Jakob Lestschinsky (also Jacob Lestschinsky,Yankev Leshtshinski, לשצ'ינסקי, יעקב; born August 26, 1876 in Horodysche, Ukraine; died March 22, 1966 in Jerusalem) was a Jewish statistician and sociologist who wrote in Yiddish, German, and English. He specialized in Jewish demography and economic history.
Born near Kiev, he received a traditional Jewish education. As a teenager, he was deeply moved by Hebrew writer Ahad Ha'am. After university study in Switzerland for a decade, he returned to Russia in 1913. He was involved in various Zionist and socialist political activities, such as the Zionist Socialist Workers Party.

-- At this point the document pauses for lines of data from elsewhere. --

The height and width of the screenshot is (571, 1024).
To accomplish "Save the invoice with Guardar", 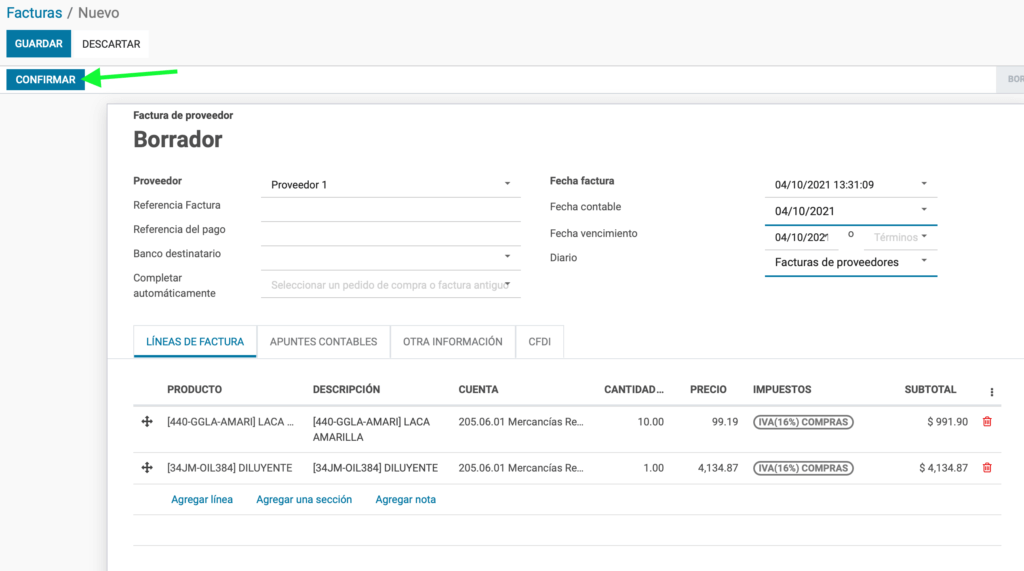I will 39,44.
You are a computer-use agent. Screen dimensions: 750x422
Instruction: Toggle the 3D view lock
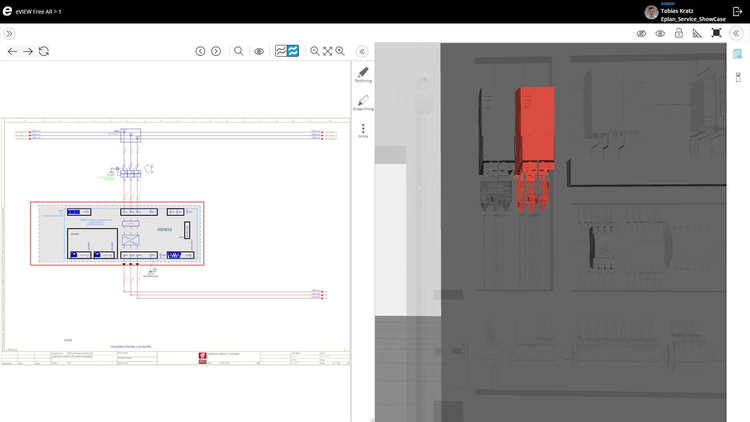tap(679, 33)
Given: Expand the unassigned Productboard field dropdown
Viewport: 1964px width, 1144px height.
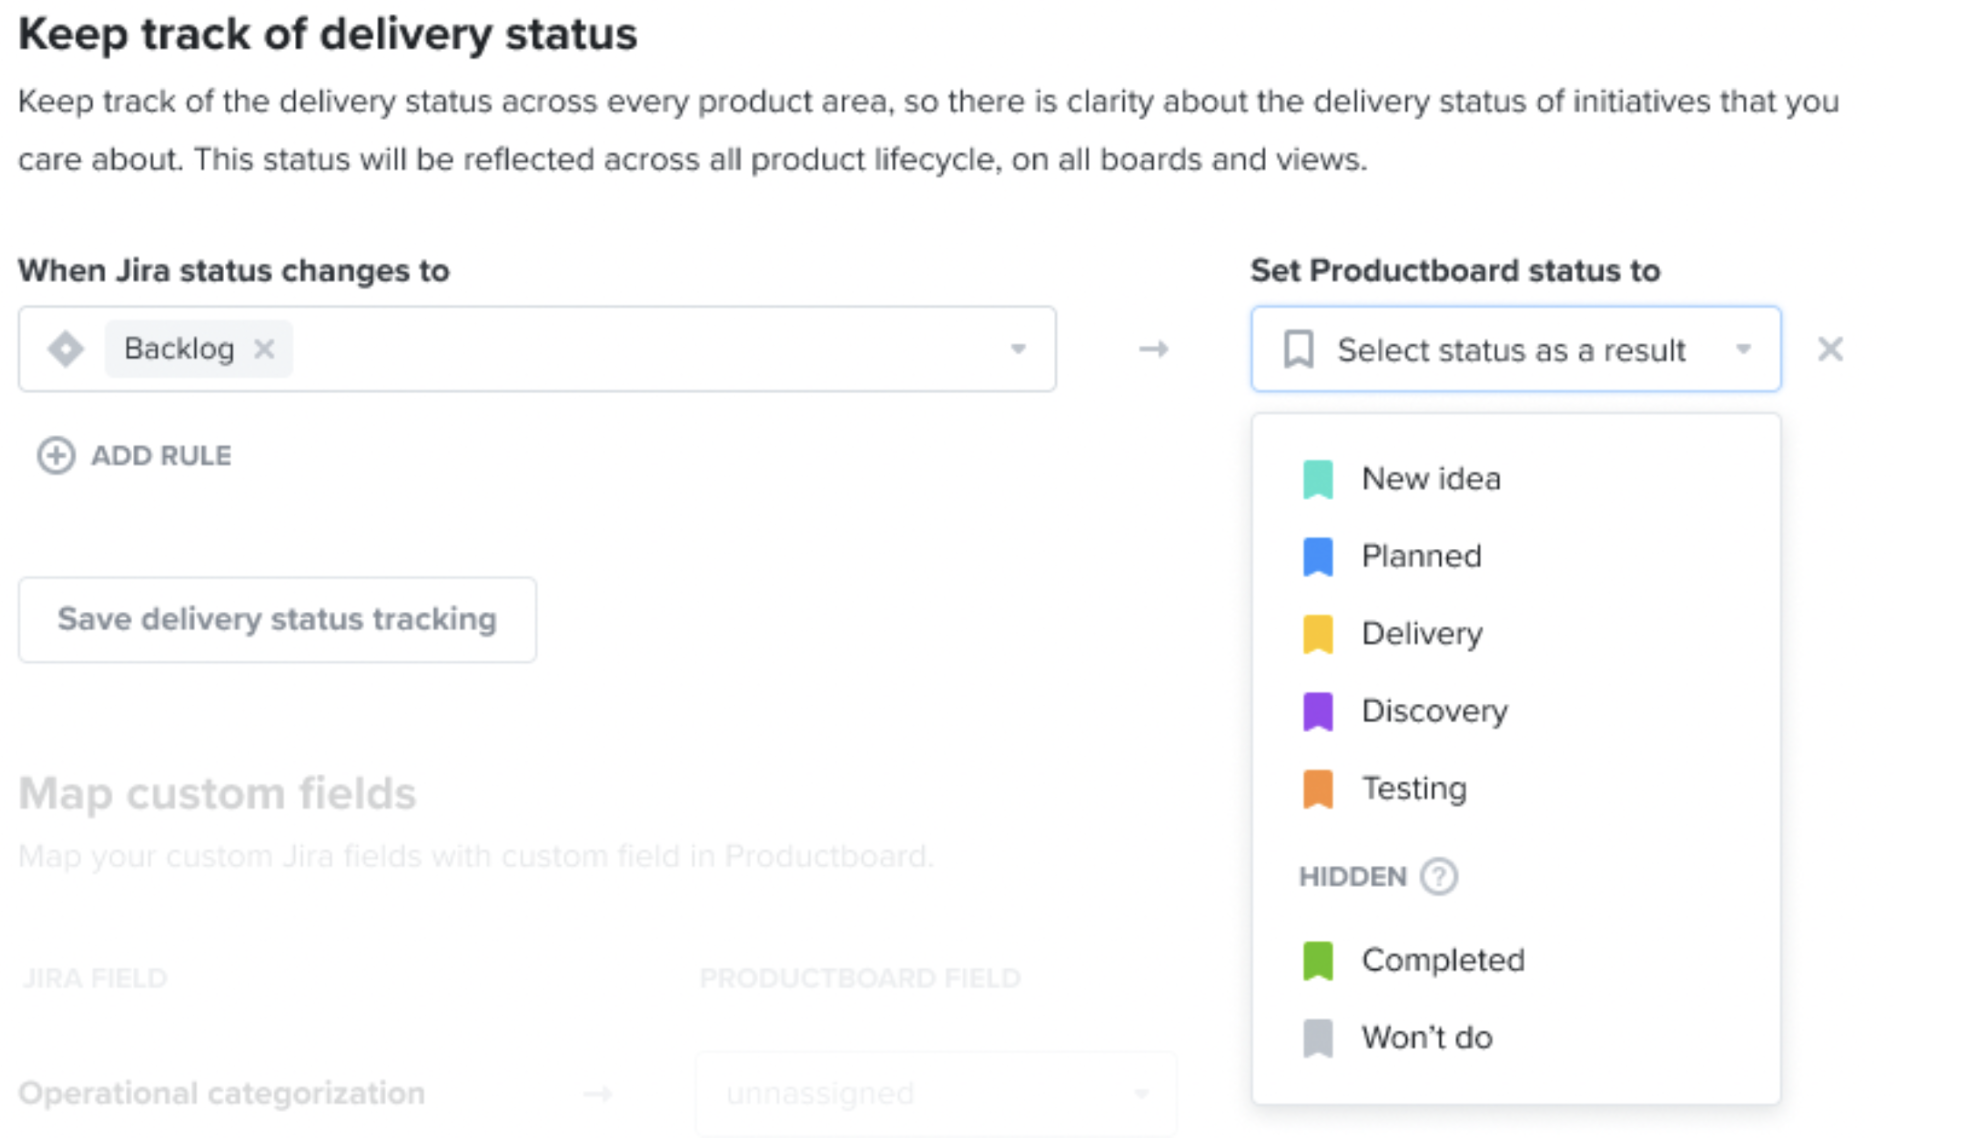Looking at the screenshot, I should [x=1139, y=1093].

After being imprisoned in the aftermath of the October Revolution, he left Russia in 1921 for Berlin. There he was a correspondent for the New York Yiddish daily Forverts, a role he continued for more than 40 years. He left Germany for Warsaw in 1934, emigrated to the United States in 1938, and finally to Israel in 1959.
He was a founding member of YIVO (Institute for Jewish Research) in Vilna (then in Poland), starting its Section for Economics and Statistics. He also edited the Bleter far yidisher demografye, statistik, un ekonomik, which appeared in Berlin from 1923 until 1925, and the Economic-Statistical Section publications Ekonomishe shriftn and Yidishe ekonomik.